本发明公开了一种实时定量细胞核内RNA输出的生物荧光探针及其制备方法,涉及生物荧光探针技术领域,本发明所述探针具有吖啶基团,类似于普通核RNA染料通过氢键和π‑π键相互作用达到细胞核的定位及特异性识别RNA的能力;本发明所述AD‑N3一旦遇到核内固有的典型浓度范围为的H2S,‑N3基团立即转化为伯胺,生成氨基吖啶(AD‑NH2),将非发射性的AD‑N3转化为活细胞核RNA的高荧光标记,阻止荧光探针回到细胞核,使实时定量核RNA输出成为可能。

Description

实时定量细胞核内RNA输出的生物荧光探针及其制备方法
技术领域:
本发明涉及生物荧光探针技术领域,具体涉及一种实时定量细胞核内RNA输出的生物荧光探针及其制备方法,该生物荧光探针不仅与H2S具有较高的专一响应性,又可以同时靶向细胞核,从而达到实时定量细胞核内RNA输出的效果。
背景技术:
核RNA输出到细胞质是蛋白质表达实现生物学功能的关键步骤之一。
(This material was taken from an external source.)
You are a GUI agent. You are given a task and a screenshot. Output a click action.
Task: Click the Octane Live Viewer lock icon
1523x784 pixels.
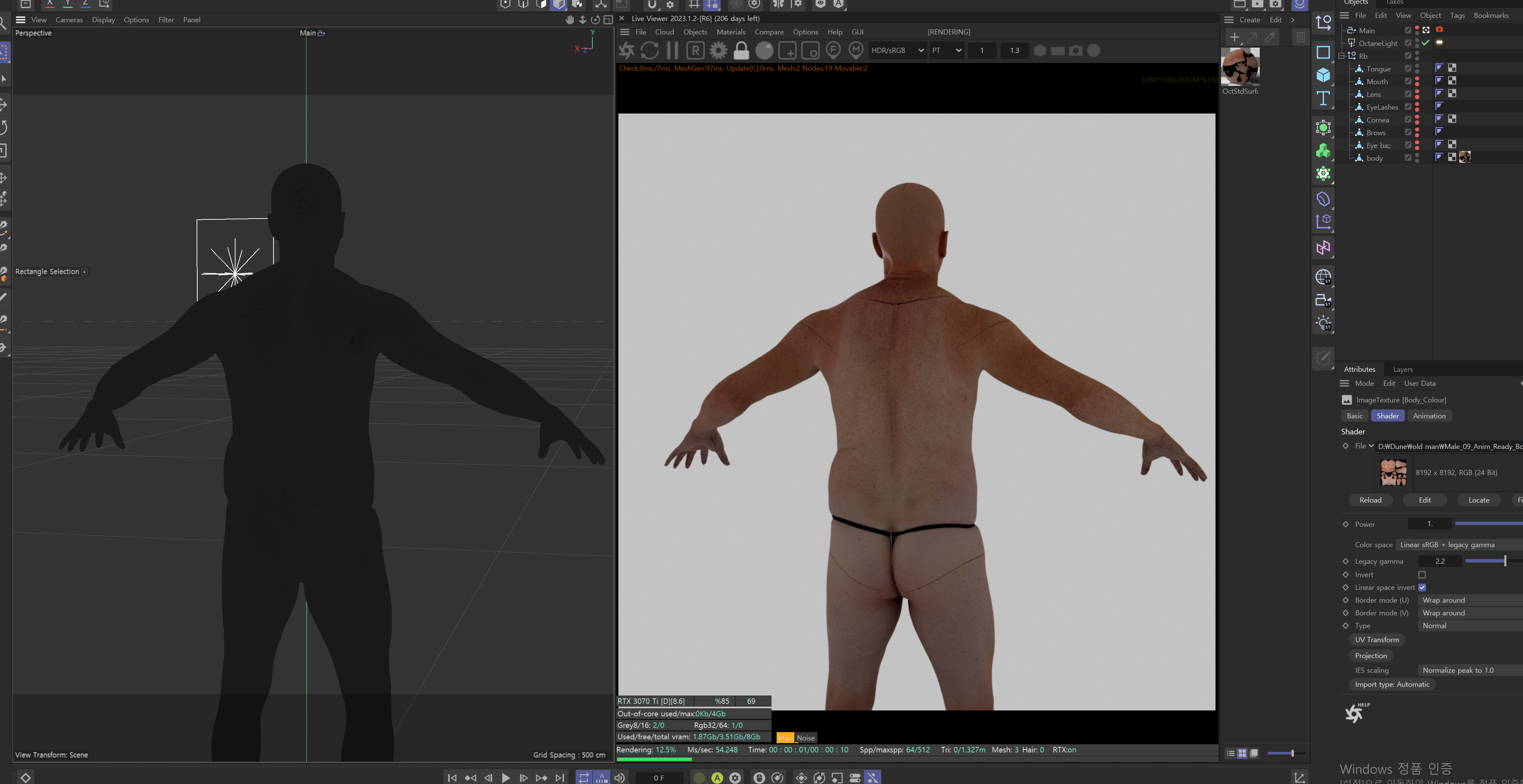pyautogui.click(x=741, y=51)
目前,核RNA输出分析是通过从细胞裂解液中分离细胞核和细胞质,并量化细胞质RNA水平。另一种被广泛接受的方法是测量转录本对应的蛋白质,一种间接测量。这些方法的一个普遍和基本的局限性是无法跟踪RNA输出的快速动态,更不用说空间信息的丢失了。
为了解决这一问题,近年来人们制造了多种RNA荧光染料来标记活细胞中的核RNA。这些染料通常是明亮的和可激活的结合RNA,但仍然不能定量测量核RNA输出。这是因为当荧光标记的核RNA进入细胞质并最终被降解时,释放的染料分子由于优先的核定位而返回到细胞核,这种循环过程扭曲了染料的核-细胞质分布。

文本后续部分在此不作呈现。